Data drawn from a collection
┄┄┄┄┄┄┄┄┄┄┄┄┄┄┄┄┄┄┄┄

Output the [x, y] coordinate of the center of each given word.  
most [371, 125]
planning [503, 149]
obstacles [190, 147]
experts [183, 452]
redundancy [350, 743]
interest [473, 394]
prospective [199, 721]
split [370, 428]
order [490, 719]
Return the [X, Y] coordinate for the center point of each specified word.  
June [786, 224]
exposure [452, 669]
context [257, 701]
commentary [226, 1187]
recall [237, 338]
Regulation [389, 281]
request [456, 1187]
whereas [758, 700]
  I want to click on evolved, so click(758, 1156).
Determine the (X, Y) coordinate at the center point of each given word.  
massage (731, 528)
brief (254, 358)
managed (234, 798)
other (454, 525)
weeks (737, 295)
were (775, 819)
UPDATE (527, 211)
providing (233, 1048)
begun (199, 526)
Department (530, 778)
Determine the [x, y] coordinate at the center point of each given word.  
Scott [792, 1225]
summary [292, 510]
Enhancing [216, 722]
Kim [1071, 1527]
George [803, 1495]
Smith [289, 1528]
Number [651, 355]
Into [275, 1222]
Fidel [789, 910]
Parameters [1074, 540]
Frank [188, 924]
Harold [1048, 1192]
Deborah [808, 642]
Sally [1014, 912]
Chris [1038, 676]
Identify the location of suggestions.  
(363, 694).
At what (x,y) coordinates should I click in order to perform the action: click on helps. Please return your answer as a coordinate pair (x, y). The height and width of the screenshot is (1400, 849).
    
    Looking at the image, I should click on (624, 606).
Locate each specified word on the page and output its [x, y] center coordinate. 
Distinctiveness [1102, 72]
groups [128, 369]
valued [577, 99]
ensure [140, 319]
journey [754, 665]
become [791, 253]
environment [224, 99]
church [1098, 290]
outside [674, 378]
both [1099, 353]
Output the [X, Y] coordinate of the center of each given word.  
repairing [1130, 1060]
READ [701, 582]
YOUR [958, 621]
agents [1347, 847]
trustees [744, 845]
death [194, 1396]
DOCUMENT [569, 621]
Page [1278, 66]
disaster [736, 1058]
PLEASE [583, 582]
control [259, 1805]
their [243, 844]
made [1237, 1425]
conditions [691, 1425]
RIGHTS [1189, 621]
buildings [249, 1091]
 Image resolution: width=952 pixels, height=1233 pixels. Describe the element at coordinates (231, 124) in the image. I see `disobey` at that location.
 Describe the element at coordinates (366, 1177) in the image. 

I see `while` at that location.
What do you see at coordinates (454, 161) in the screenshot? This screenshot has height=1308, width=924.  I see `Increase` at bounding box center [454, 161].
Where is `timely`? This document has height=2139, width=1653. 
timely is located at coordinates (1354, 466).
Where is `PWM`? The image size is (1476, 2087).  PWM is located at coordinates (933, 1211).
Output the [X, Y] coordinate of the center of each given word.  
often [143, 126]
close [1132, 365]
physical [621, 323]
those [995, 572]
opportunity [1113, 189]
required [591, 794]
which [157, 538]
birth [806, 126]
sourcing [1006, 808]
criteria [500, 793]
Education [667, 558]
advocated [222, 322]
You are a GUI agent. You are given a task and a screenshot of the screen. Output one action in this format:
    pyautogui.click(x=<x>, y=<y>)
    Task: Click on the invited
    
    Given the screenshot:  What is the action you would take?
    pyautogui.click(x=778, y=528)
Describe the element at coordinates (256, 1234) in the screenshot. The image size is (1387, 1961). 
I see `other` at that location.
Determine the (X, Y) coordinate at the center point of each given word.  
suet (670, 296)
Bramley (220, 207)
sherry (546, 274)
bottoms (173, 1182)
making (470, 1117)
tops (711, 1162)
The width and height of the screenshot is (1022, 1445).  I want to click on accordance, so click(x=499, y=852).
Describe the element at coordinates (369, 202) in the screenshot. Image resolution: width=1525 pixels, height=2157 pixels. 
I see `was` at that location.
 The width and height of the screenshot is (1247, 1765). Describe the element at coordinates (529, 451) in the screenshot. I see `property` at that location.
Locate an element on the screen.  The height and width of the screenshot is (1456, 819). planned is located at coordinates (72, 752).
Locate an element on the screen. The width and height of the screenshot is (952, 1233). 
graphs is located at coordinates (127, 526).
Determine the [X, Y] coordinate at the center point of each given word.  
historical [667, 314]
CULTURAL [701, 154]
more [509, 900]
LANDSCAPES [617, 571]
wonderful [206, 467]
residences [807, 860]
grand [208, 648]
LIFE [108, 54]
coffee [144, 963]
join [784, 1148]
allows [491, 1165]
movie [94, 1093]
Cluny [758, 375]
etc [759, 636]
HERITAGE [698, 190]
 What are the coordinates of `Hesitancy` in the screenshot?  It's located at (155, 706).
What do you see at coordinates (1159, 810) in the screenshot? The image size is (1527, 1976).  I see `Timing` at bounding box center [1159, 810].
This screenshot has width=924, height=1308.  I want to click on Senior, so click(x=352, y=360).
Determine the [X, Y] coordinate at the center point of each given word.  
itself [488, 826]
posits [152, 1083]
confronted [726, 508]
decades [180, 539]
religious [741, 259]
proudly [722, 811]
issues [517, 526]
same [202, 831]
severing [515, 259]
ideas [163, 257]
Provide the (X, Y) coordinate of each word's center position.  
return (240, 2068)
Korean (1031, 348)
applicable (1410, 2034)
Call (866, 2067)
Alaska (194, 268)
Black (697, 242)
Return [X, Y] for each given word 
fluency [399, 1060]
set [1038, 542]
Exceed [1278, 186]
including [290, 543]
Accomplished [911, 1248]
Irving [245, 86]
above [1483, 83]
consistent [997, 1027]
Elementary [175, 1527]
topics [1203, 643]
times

┄┄┄┄┄┄┄┄┄┄┄┄┄┄┄┄┄┄┄┄

Challenge:
Please pick out and copy every line of the data above that contains the word "order". Case counts.

Full answer:
order [490, 719]
At what (x,y) coordinates should I click in order to perform the action: click on helps. Please return your answer as a coordinate pair (x, y). The height and width of the screenshot is (1400, 849).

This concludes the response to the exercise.